- Allegiance: North Vietnam
- Branch: People's Army of Vietnam
- Role: Infantry
- Engagements: Vietnam War

= 33rd Regiment (People's Army of Vietnam) =

PAVN military unit

The 33rd Regiment was a People's Army of Vietnam (PAVN) regiment that served during the Vietnam War.

==History==
The regiment or elements participated in the famous battles of Ia Drang and Plei Me in the Central Highlands in 1965 against US forces, attacked Buon Me Thuot during the 1968 Tet Offensive, and fought against Australian and New Zealand forces in Phuoc Tuy Province at Binh Ba, Long Khanh and Nui Le, as well as a number of other actions. In the South, the 33rd Regiment was subordinate to the 304th Division/B3 Front in the Central Highlands, and later under Military Region 7 and the 5th Division in Bien Hoa, Long Khanh and Phuoc Tuy Province, and its strength averaged about 1,300 men.

On 3 July 1969, Company D 2nd Battalion 3rd Infantry Regiment located a base camp of the regiment 12 mi southwest of Xuân Lộc. Elements of the regiment defended the camp killing nine Americans before withdrawing with unknown casualties. Corporal Michael Fleming Folland smothered a PAVN hand grenade with his body and was later posthumously awarded the Medal of Honor. The base comprised over 50 bunkers linked by tunnels. Among the items captured were 200 Rocket-propelled grenades, two 82mm mortars, one 60mm mortar, two AK-47s and 12,000 AK-47 rounds.

In late 1971 the 33rd Regiment, under the command of Colonel Nguyen Van Thuong, staged a major incursion into Phước Tuy Province which was the Tactical area of responsibility of the 1st Australian Task Force. Acting on intelligence obtained from Viet Cong spies, the North Vietnamese believed that the Australian artillery had been sent back to Australia. It was true that the Task Force's tank troops had returned to Australia in August and Australian and New Zealand forces had been reduced in anticipation of a withdrawal, but artillery had not left. Thoung planned to stage incidents and ambushes to bait and lure the Australians from their base at Nui Dat and progressively annihilate them with his superior numbers. The first few attempts to lure 1ATF into ambushes were not successful. In what would be the last battle for Australian and New Zealand forces in Vietnam the Battle of Nui Le took place between the 20th and 22 September, against the 33rd Regiment's second and third battalion, some 1,100 men. Companies from the combined Australian and New Zealand "ANZAC Battalion" encountered the heavily armed forces of the 33rd Regiment in the area of Nui Le where the 33rd Regiment's new base had been established. Heavy fighting commenced on the 21st of September. However, with artillery fire being brought in from nearby Australian and U.S firebases, Colonel Thuong realized that their intelligence was wrong. When the Australian artillery Forward observer from D Company which had been routed by Thuong's forces ordered Danger Close rounds in a last-ditch attempt to avoid being overrun, Colonel Thuong was forced to weigh up and reconsider his position and decided to pull out. As a result of the battle, the 33rd Regiment withdrew permanently from Phouc Tuy Province.

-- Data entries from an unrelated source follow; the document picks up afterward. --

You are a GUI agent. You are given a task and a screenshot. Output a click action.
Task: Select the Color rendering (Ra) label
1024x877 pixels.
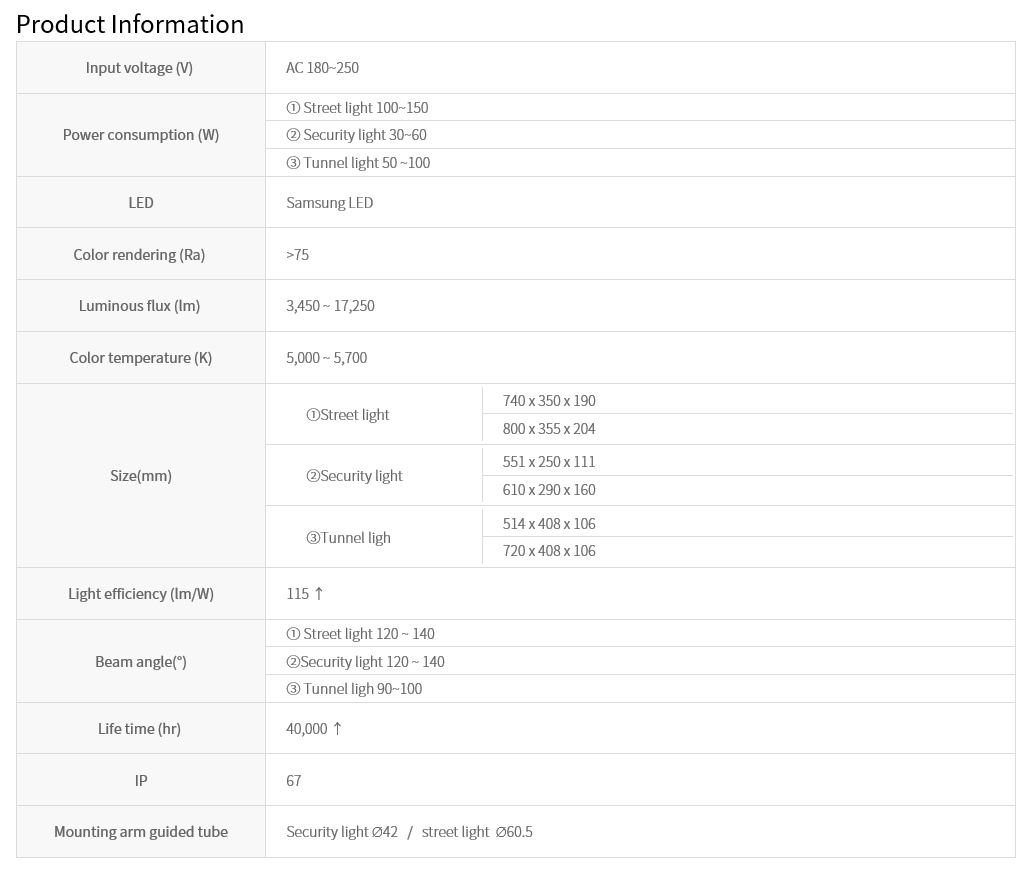tap(139, 255)
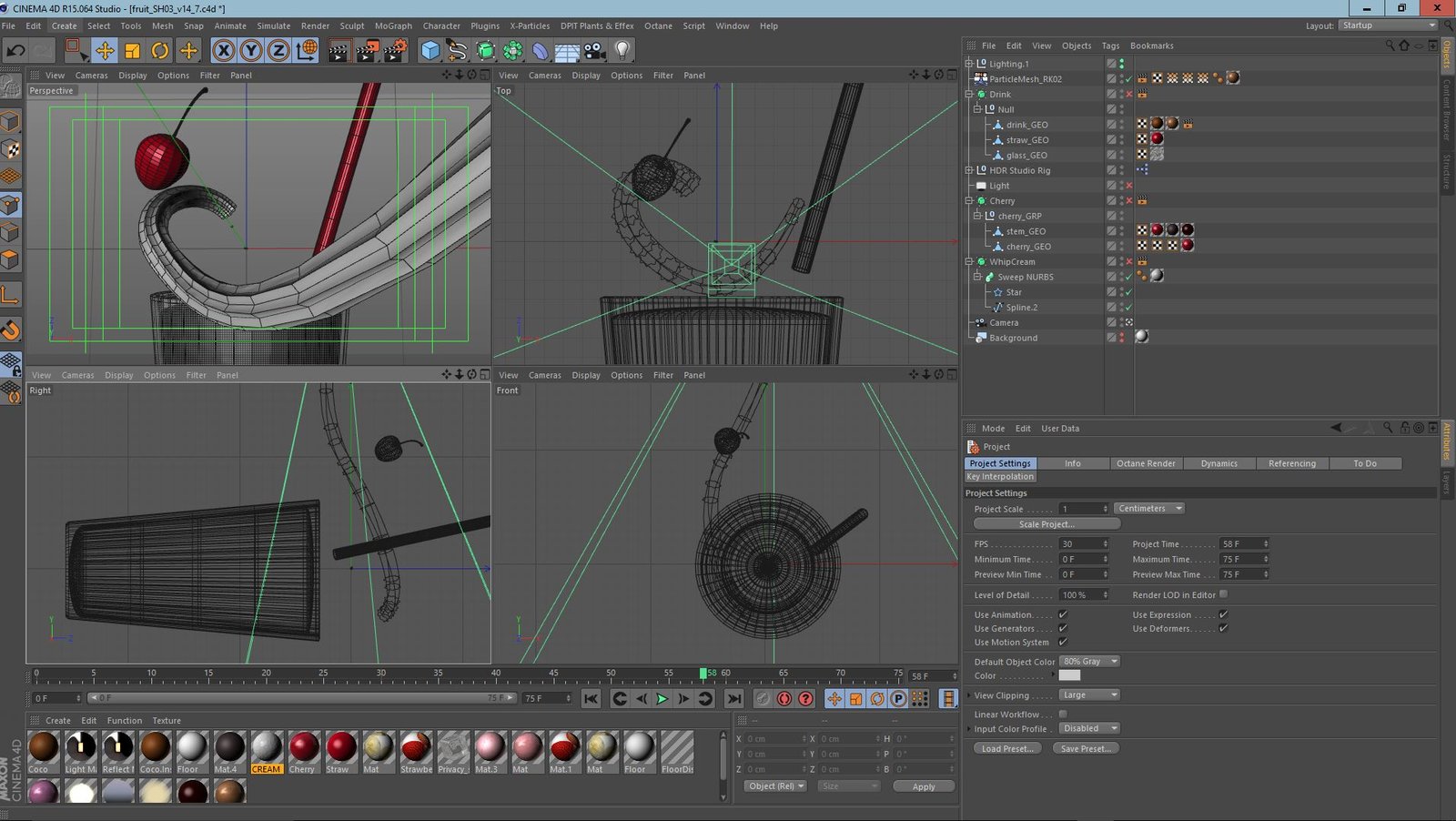
Task: Click the Cube primitive icon
Action: (430, 50)
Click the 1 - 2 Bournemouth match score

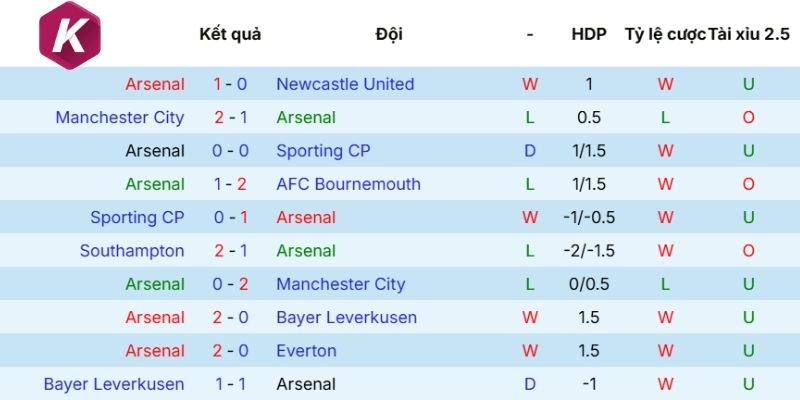click(x=231, y=184)
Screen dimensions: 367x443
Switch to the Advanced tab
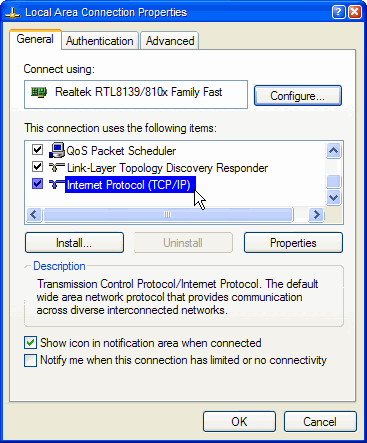click(170, 41)
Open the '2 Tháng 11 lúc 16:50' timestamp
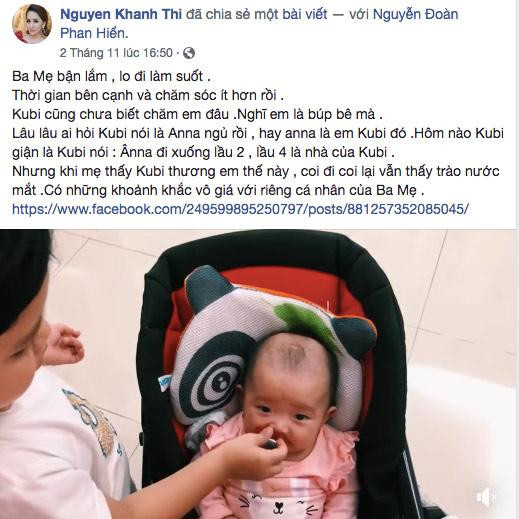This screenshot has height=519, width=519. (116, 53)
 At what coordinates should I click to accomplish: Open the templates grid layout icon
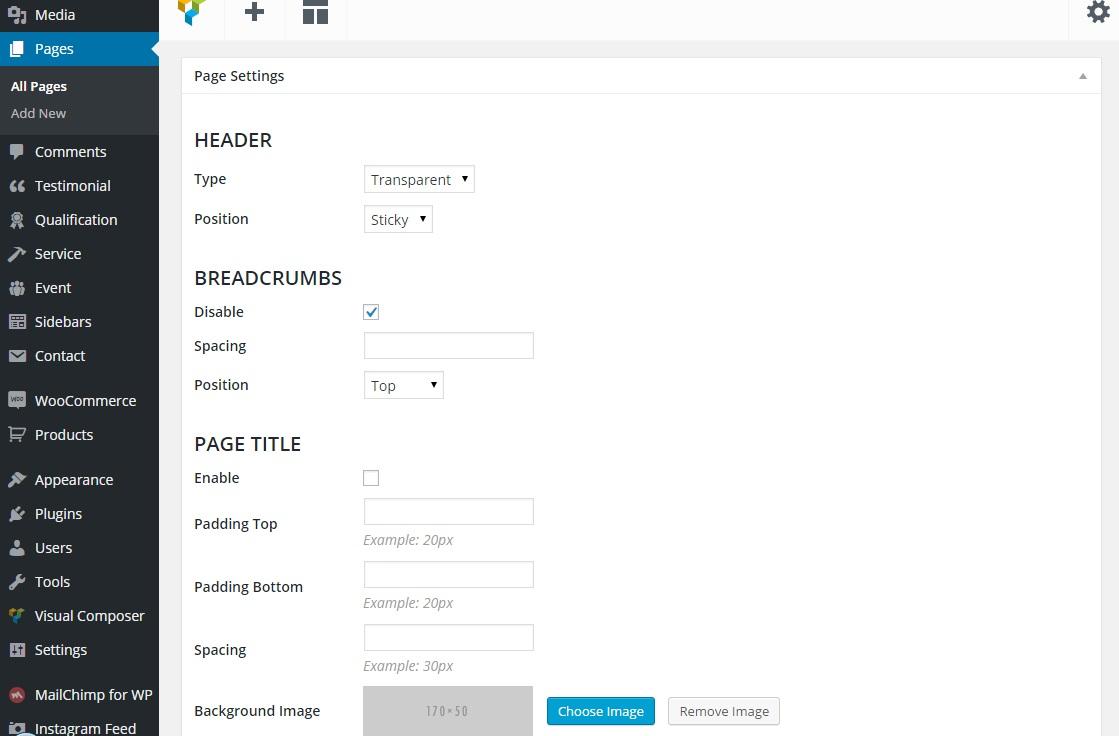point(315,12)
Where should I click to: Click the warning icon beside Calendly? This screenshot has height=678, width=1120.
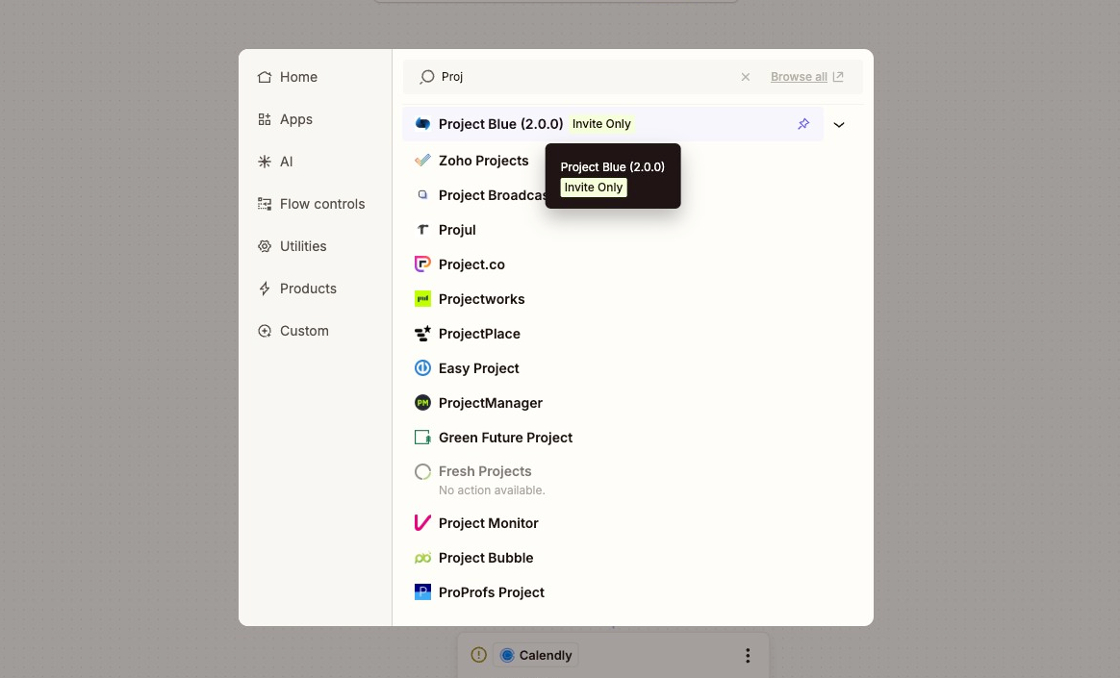478,655
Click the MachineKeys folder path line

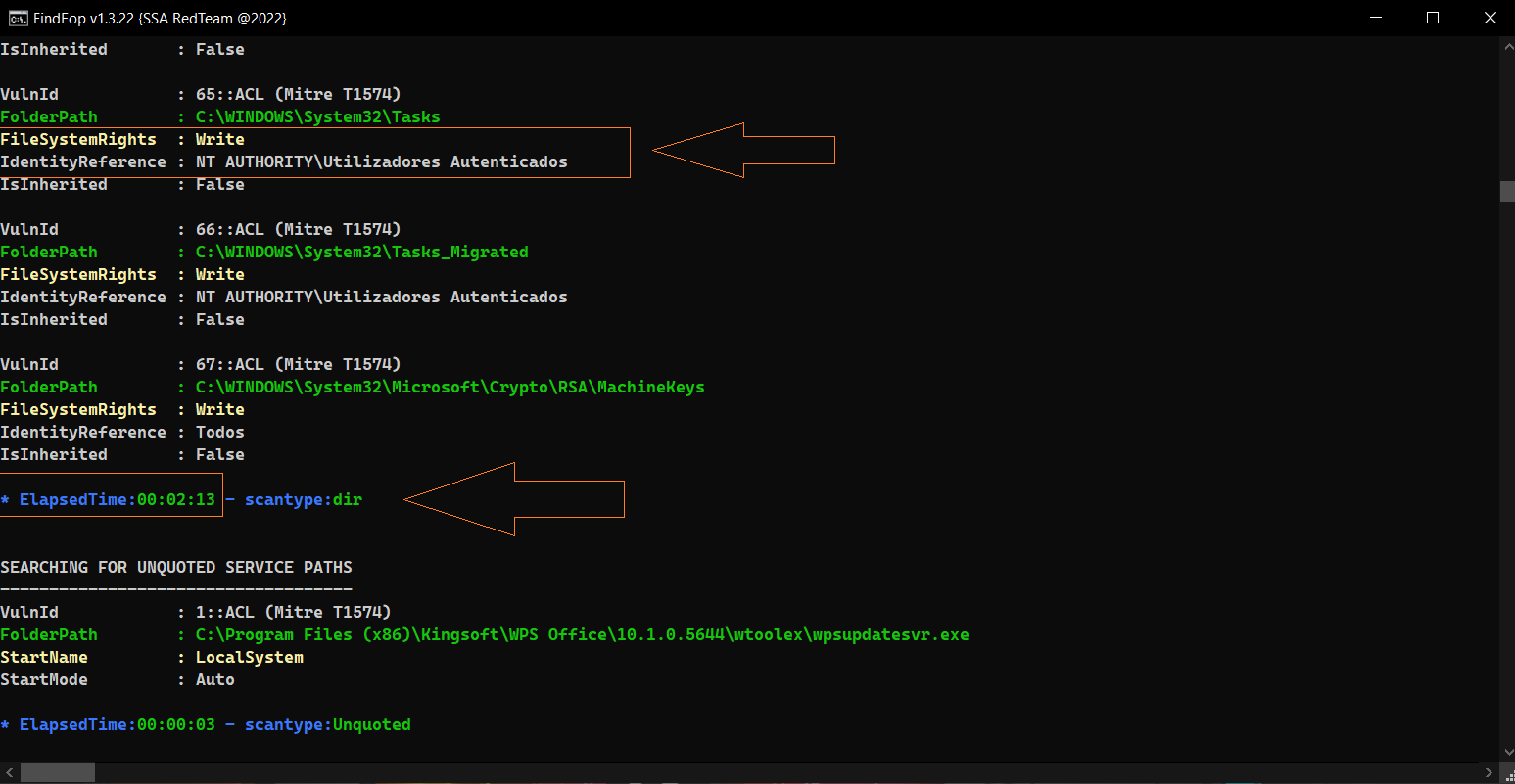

A 33rd Regiment memorial near Binh Ba lists 2,100 killed in the war, (Note: In fact the 33rd Regiment history published in mid-2016 lists 3,050 of its soldiers killed in the South, and a further 500 killed in Cambodia after 1975.) out of an estimated 4,000 Vietnamese killed in two provinces occupied by forces of the 1st Australian Task Force from 1966 to 1972. Dr Bob Hall, a former infantry officer and Vietnam veteran who heads Operation Wandering Souls that aims to identify all Vietnamese soldiers killed in clashes with 1ATF forces, has so far identified 3,009 burial sites and has passed on the names of over 600 Vietnamese soldiers believed to be buried there.